Les crypto-monnaies et les échanges financiers appliqués au monde de l’art sont donc au cœur de cette exposition qui retrace aussi, comme son intitulé le laisse deviner, l’histoire de la spéculation. C’est en effet autour de la tulipe, plus exactement du commerce de ses bulbes, que s’est cristallisé le premier phénomène spéculatif de l’histoire. Nous sommes en Hollande bien évidemment, au XVIIe siècle, lorsque la machine se met en branle. Rapidement les prix s’envolent jusqu’à atteindre des valeurs stratosphériques : à l’apogée de cet emballement  « hors sol », un bulbe vaut l’équivalent d’une ou deux maisons ou quinze ans de salaire d’un artisan. Et ce qui devait arriver, arriva : le cours de la tulipe s’effondre en quelques semaines, en 1637, dans un pays par ailleurs ravagé par la peste bubonique…
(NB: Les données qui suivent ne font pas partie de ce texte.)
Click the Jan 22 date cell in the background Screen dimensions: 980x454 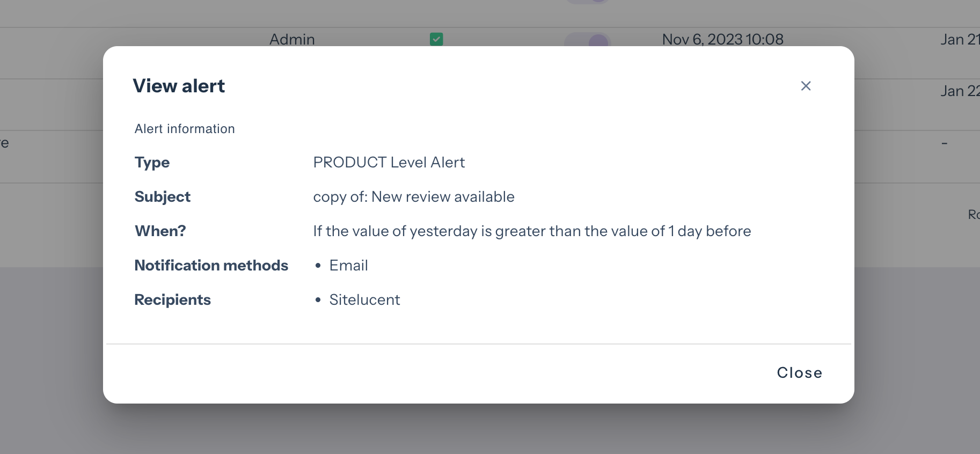click(960, 91)
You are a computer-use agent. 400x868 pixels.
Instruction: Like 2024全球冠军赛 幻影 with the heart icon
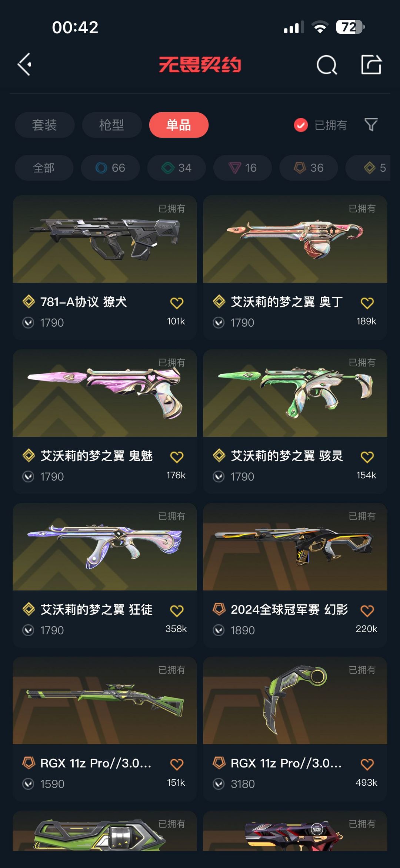point(367,610)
Autre temps, autre épidémie. Depuis, ce scénario s’est répété, amenant à chaque fois des variantes, renouvelant l’expérience avec une multitude de denrées, de ressources, de produits, de titres… Mais le symbole de la tulipe est resté et de nombreux artistes réunis ici ont pris cette fleur comme sujet, soulignant selon les supports, matières ou protocoles mis en œuvre, la vacuité et la fragilité de ces acrobaties financières. C’est le cas, pêle-mêle, de Louise Belin (Tout doit disparaître), de Mona Oren (Wax Tulip Mania, un parterre de tulipes en cire noire et blanche), du bien nommé Denis Monfleur ou d’Anna Ridler (Mosaic Virus, une installation vidéo dont l’extrait du dataset présenté ici offre un aperçu des milliers de polaroïds qu’elle annote scrupuleusement et qui servent aussi de base de données pour l’apprentissage algorithmique de… la reconnaissance de la tulipe).
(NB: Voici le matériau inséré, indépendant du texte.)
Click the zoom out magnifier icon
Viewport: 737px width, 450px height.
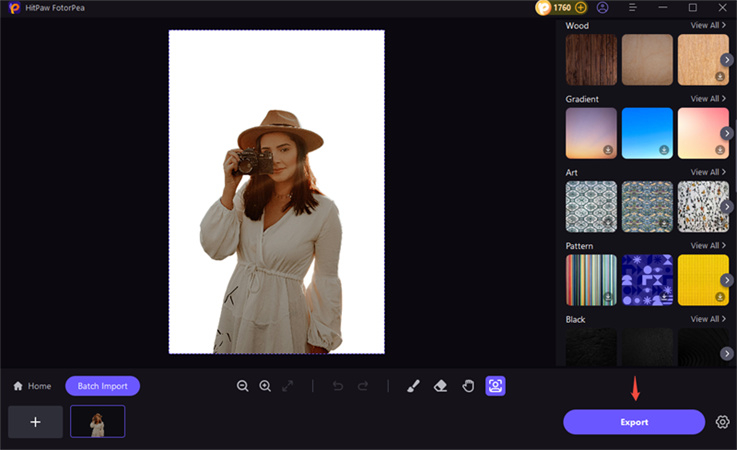click(243, 386)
D’autres œuvres, relevant ou non de l’art numérique, partent sur d’autres pistes à l’exemple de Prosper Legault et son enseigne qui joue sur la duplicité sémantique du mot « change » (échange / changement), alignant sur le côté un inventaire à la Prévert qui se déroule comme la promesse « bonnes résolutions » (« Change » de sexe, de quartier, de mentalité, de climat, de crèmerie, de curateur, d’argent…). En 2014, la revue MCD avait justement publié un numéro intitulé Changer l’argent. Détail : à l’époque, 1 Bitcoin cotait seulement 400€… En parallèle du crypté et du virtuel, il y était aussi question de « fausses monnaies » plus vraies que nature quant à leur raison d’être (Agliomania, Gibling, Livre Lewes, Knochen, Afro…).

Jade Dalloul avec sa série Brand Currency — qui reprend les codes graphiques des billets de banque en substituant comme illustration le logo de grands groupes avec leurs patrons en effigie — s’inscrit parfaitement à la suite de ces démarches artistiques générant des utopies monétaires. Ce qui a vraiment changé, par contre, depuis la publication de cette édition, c’est bien la place du marché. Plus précisément, la question de l’achat et de la vente d’une œuvre d’art numérique ; question centrale avec, à l’autre bout du spectre, la problématique de la conservation.

Jade Dalloul, Brand Currency. Photo: D.R

Une œuvre d’art numérique pouvant être un objet « dématérialisé » (un simple fichier dans le cas du net-art par exemple) et/ou être reproductible à l’infini, alors que pour l’Ancien Monde la valeur financière est indexée au caractère unique et à la possession physique, cela invite forcément à une redéfinition des conditions de transaction. L’arrivée des crypto-monnaies offre, spécifiquement pour l’art numérique, une solution adaptée. L’idée n’est pas tant d’acheter des œuvres avec des Bitcoins ou autres, même si cela est désormais possible dans de nombreux lieux — à commencer, logiquement, par l’ Avant Galerie Vossen où se tient cette exposition — mais de transposer et d’appliquer la technologie du blockchain à une œuvre d’art.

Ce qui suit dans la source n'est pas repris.